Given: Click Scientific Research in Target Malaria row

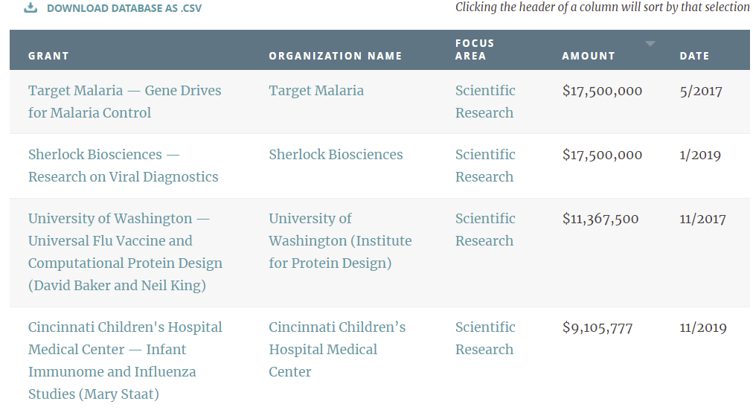Looking at the screenshot, I should [x=484, y=102].
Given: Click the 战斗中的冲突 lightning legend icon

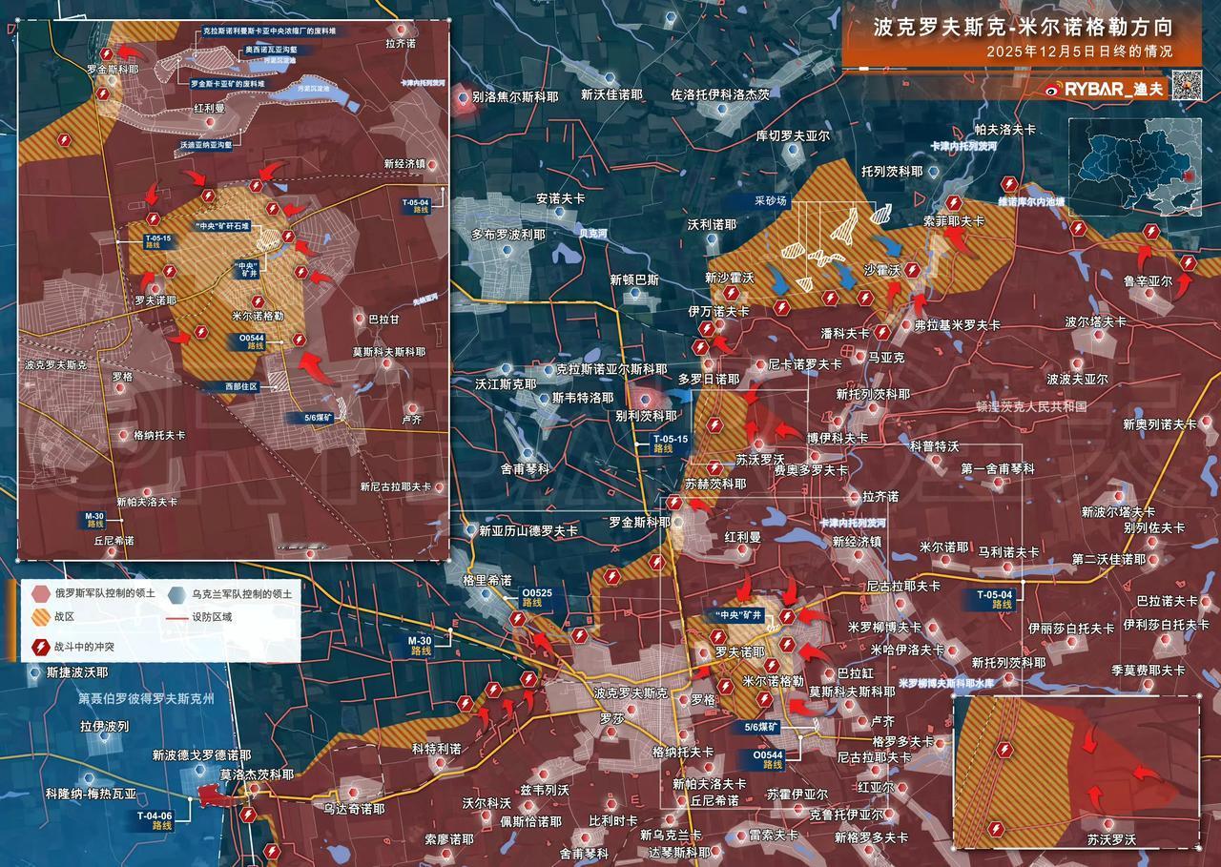Looking at the screenshot, I should click(x=40, y=647).
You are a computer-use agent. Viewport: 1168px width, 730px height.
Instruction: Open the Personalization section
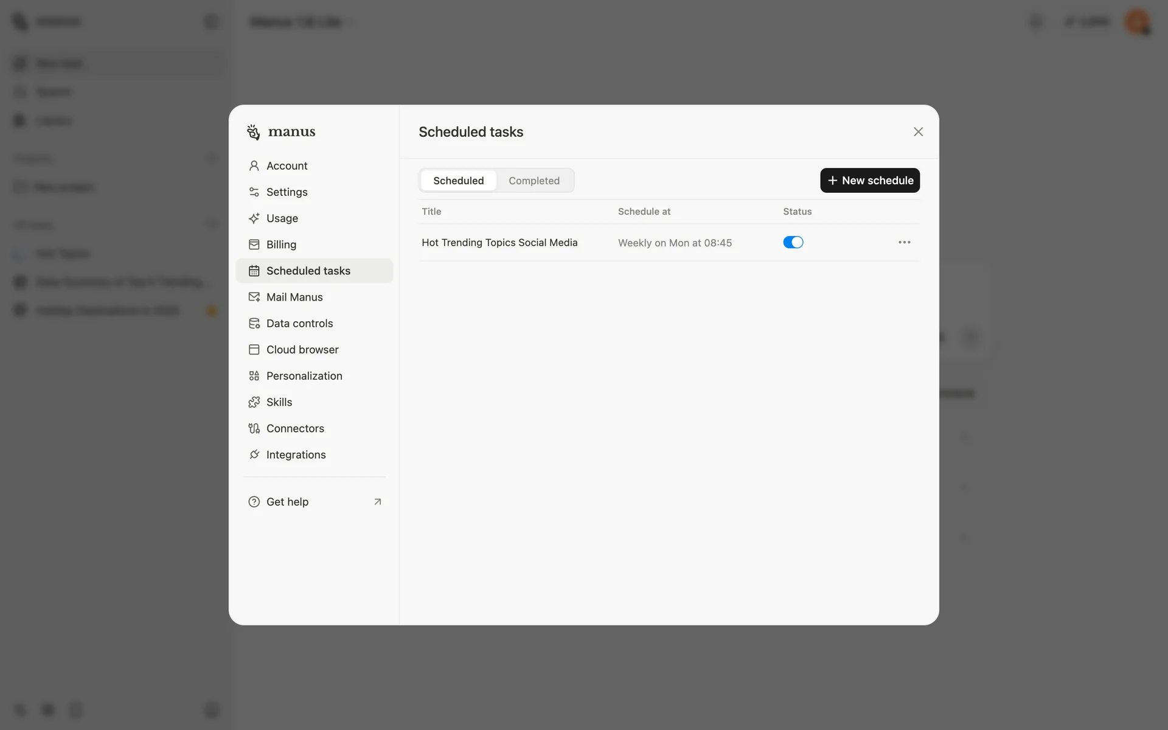click(314, 376)
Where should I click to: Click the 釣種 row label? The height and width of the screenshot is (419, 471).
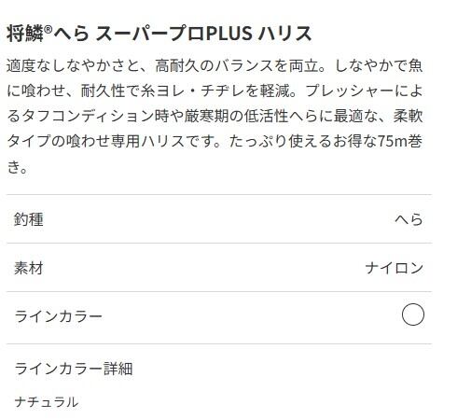pos(29,219)
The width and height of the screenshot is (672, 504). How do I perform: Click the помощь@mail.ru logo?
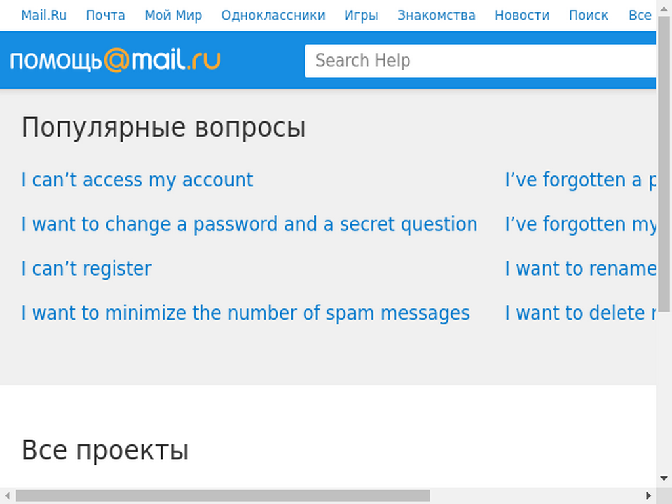[x=116, y=60]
———
* Work instructions
Images are not wanted in the copy. Please print the material above exactly.

* Solution below
Given: Click Scientific Research in Target Malaria row

Looking at the screenshot, I should [x=484, y=102].
Given: Click the 战斗中的冲突 lightning legend icon

Looking at the screenshot, I should click(x=40, y=647).
You are a computer-use agent. Viewport: 1168px width, 730px height.
Instruction: Open the Personalization section
click(314, 376)
Where should I click to: Click the 釣種 row label? The height and width of the screenshot is (419, 471).
pos(29,219)
The width and height of the screenshot is (672, 504). How do I perform: Click the помощь@mail.ru logo?
[x=116, y=60]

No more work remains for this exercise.